WHAT TO DO
Print verbatim every line starting at the one that contains "Instruction: Click the Tables breadcrumb link" and ending at the final line of the records; include both endpoints.

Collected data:

□ □ □ □ □ □ □

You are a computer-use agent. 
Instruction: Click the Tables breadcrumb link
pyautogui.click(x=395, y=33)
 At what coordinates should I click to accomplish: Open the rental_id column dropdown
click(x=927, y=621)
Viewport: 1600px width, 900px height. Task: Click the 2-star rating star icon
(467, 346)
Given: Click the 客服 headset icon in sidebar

□ □ □ □ □ □ □

FINISHED EXERCISE
Instruction: Click the Tables breadcrumb link
pyautogui.click(x=395, y=33)
 At what coordinates should I click to accomplish: Open the rental_id column dropdown
click(x=927, y=621)
Viewport: 1600px width, 900px height. Task: Click the 2-star rating star icon
(467, 346)
Given: Click the 客服 headset icon in sidebar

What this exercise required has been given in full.